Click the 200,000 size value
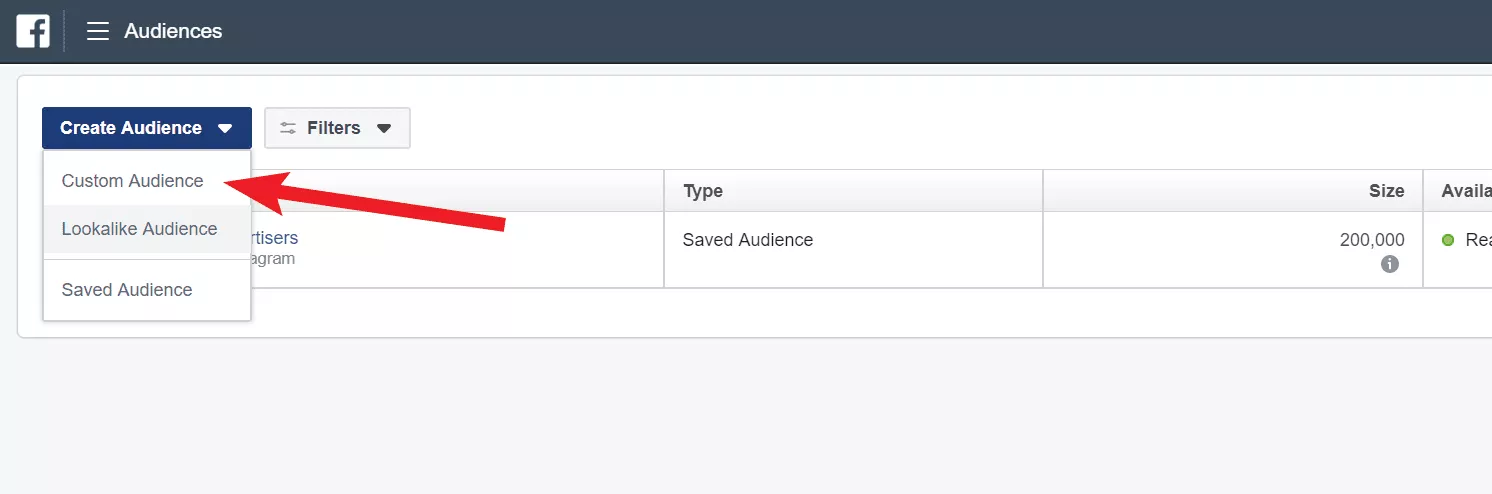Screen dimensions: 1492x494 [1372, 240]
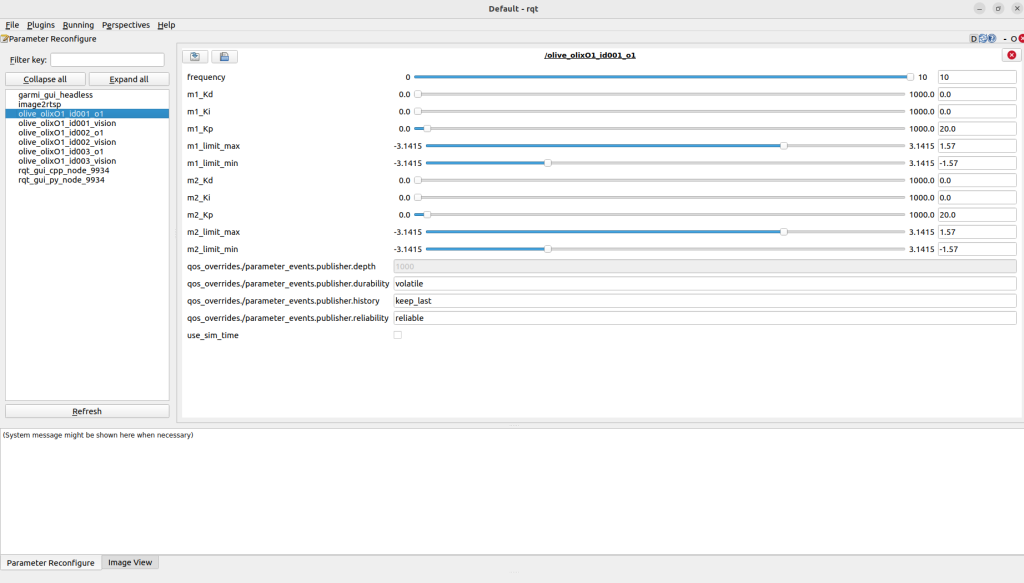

==

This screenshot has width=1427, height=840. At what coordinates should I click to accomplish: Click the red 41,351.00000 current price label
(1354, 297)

* * *

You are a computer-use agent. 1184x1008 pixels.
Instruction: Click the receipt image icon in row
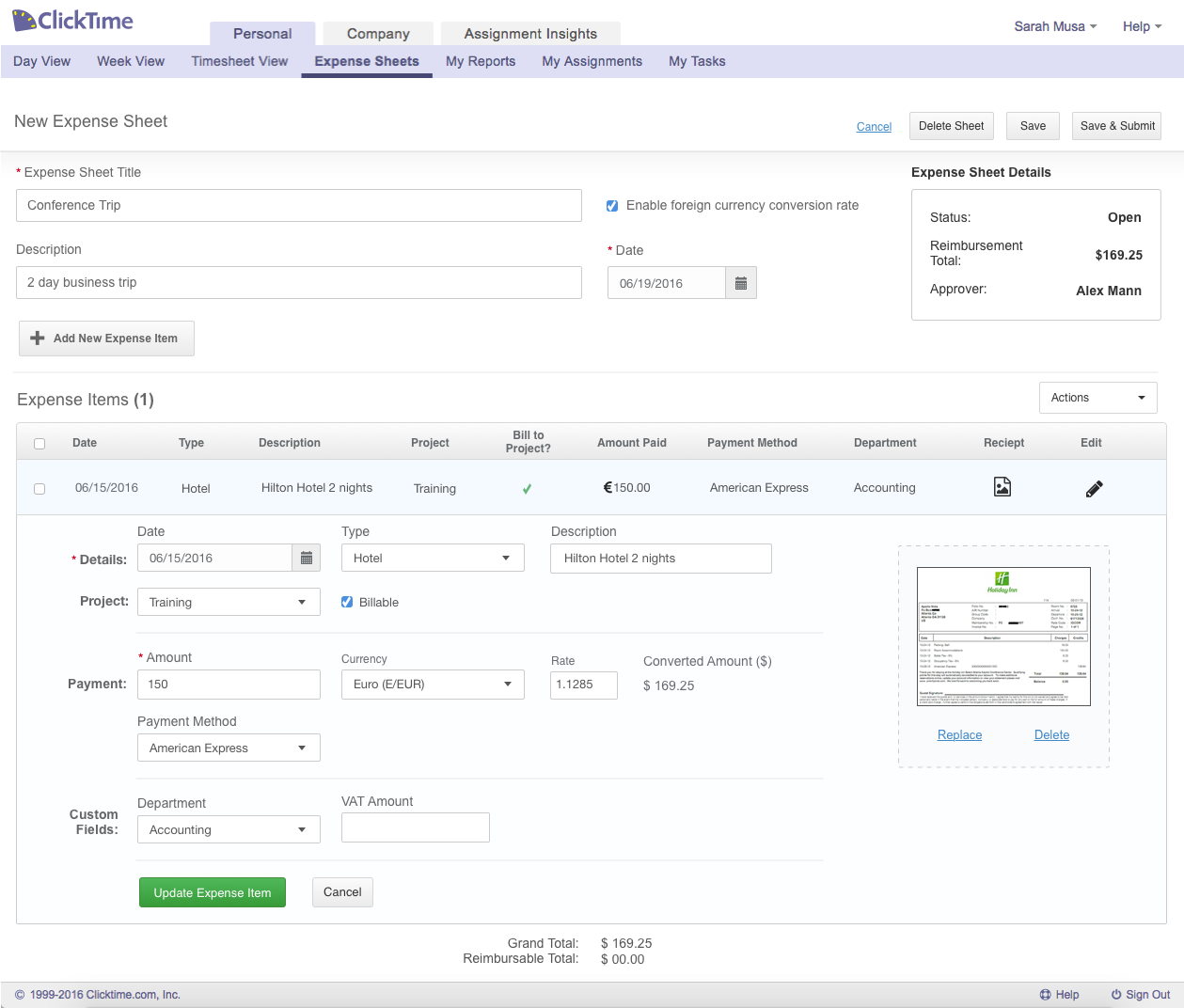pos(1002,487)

→ Problem details: Write out the lines from the one containing "You are a computer-use" through the one containing "pos(1002,487)", unchanged and without the pictures.

→ Result:
You are a computer-use agent. 1184x1008 pixels.
Instruction: Click the receipt image icon in row
pos(1002,487)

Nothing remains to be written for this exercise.